In fact we can say more than that. Thinking is sensing. The neurons of the senses and the brain are pretty much the same thing. They are ion driven pulse carriers, with internal chemical systems and chemical interfaces to other cells. Brain cells ‘sense’ and ‘activate’ each other much as sense neurons sense and motor neurons activate. It’s a far more complex and incestuous relationship within the brain, but we have no evidence that our experience of thinking consists of anything other than this neuron interaction. We feel thinking is something special, and even feel we have the experience of a free thinking mind in some other realm, the mind realm. But if we consider how inefficient it would be for a thinking system to have to sense its own thinking process in great detail – an infinite regress avoidance system, a filter of internal unnecessary experience – then it seems quite reasonable that a thinking brain cannot detect the actual mechanism by which it thinks. The result is we feel we have minds free of this physical home.

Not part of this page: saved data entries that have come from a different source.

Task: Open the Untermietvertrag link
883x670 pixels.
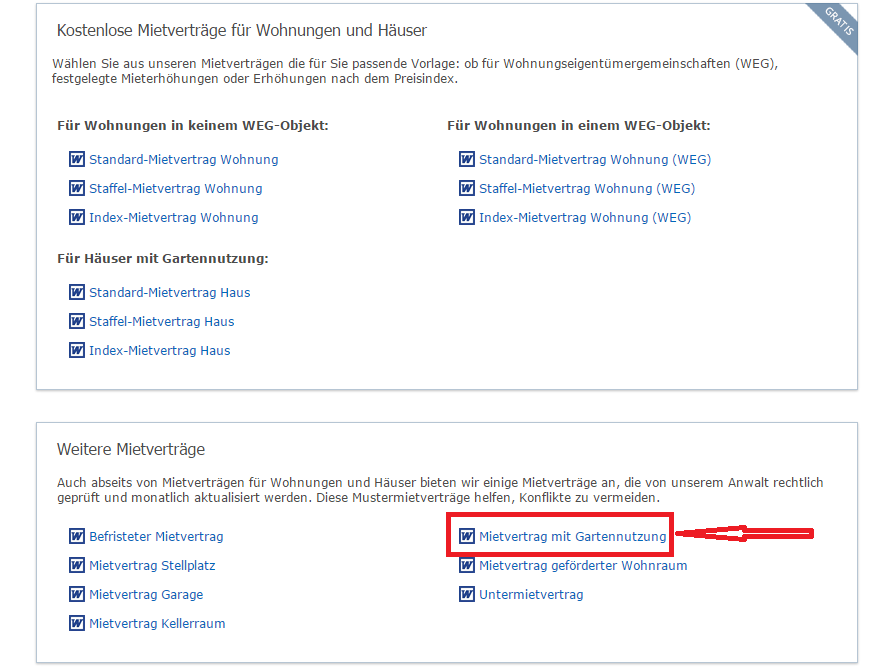Action: click(530, 595)
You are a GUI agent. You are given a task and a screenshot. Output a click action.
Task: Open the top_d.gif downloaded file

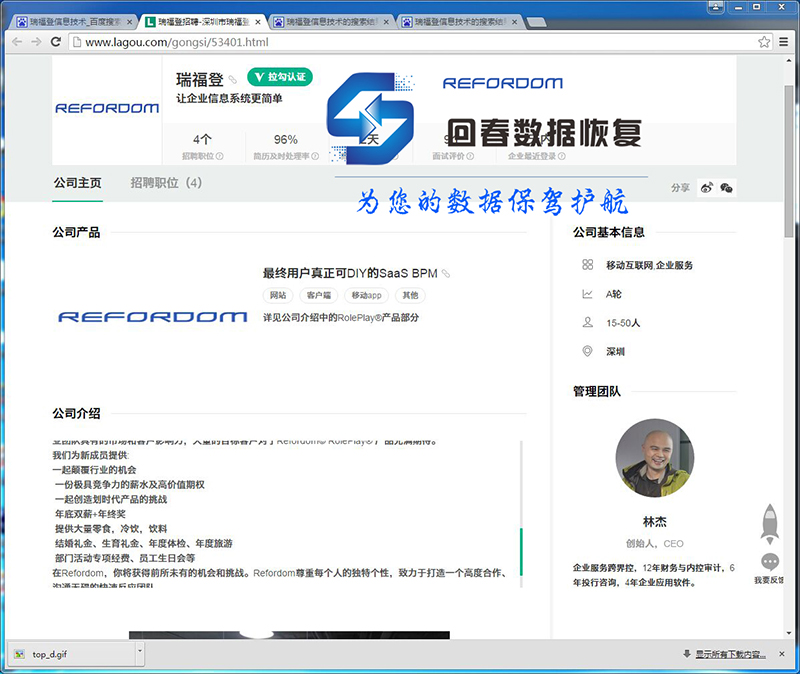coord(55,654)
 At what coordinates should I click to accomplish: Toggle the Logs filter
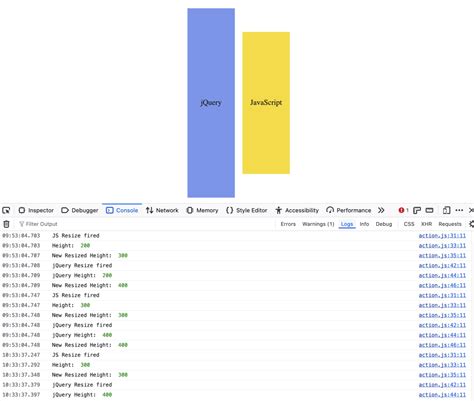pos(347,224)
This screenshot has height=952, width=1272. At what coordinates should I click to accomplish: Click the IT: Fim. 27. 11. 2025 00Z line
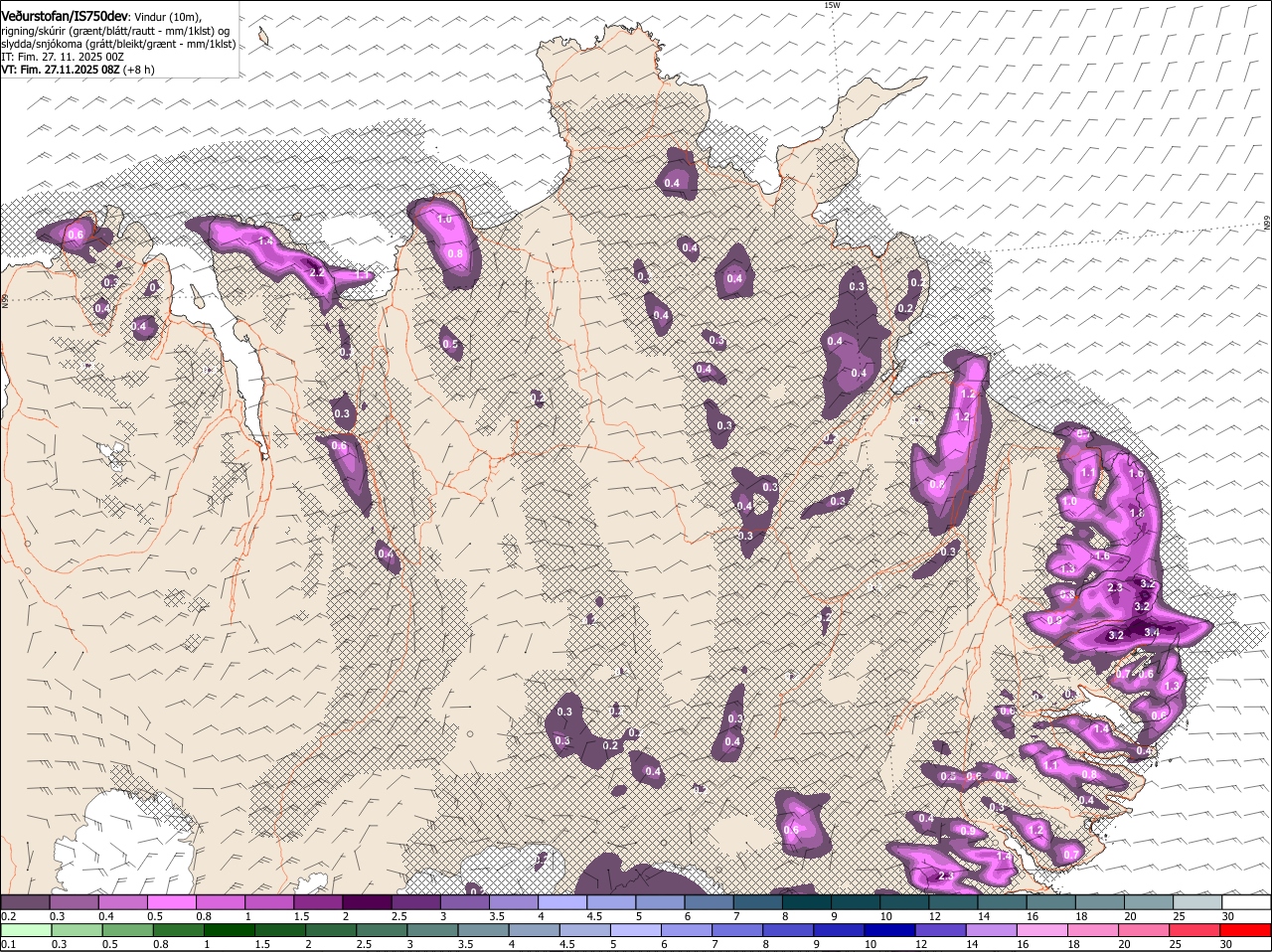point(63,57)
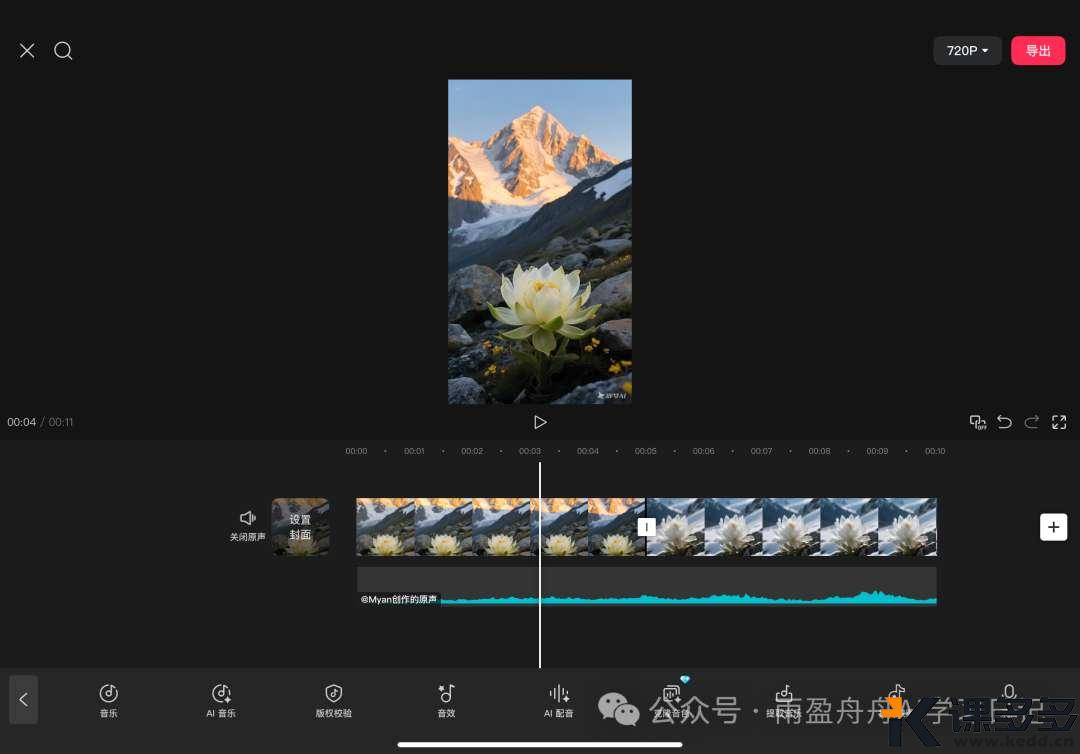This screenshot has width=1080, height=754.
Task: Open the AI 配音 voiceover tool
Action: click(559, 700)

But as far as we can tell we are entirely evolved empirical systems, in which thinking is just one more complex physical component process.

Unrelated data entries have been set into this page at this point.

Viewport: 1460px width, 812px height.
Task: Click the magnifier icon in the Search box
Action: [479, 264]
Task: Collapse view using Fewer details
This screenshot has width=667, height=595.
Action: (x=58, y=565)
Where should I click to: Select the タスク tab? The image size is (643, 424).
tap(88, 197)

So, is this it? Is this the end of the line. Has science reached its pinnacle?

No, only the start…

Understanding and prediction of nature are still some of the main businesses of science and philosophy – to know how things are and to predict how things will behave. This includes all the mysteries of human nature – though the prospect of demystifying some of this seems to frighten some people – they cry ‘Scientism!’

It’s hard to say where this will lead. We have no more reliable a conception of what science, human knowledge acquisition, will be like a millennium from now, than did those living a millennium ago have of what today’s science would become.

Perhaps we need another mental add-on or upgrade. What’s the next model up from our current emotional but rational feeling mind? What extra mental tricks will we be able to perform? Given our current pace of technological change it looks most likely that it will be an artificial upgrade rather than a biological evolutionary one.

Given our remaining commitment to the primacy of thinking it seems to me like we’ll need an upgrade to progress through this bottleneck of a brain that still sees thought as the primary means of acquiring knowledge. Science seems the best, the only route to success in moving forward. The track record for religion is stagnation in past millennia; and philosophy is hard to shift out of an obsession with long discredited or unevidenced ideas.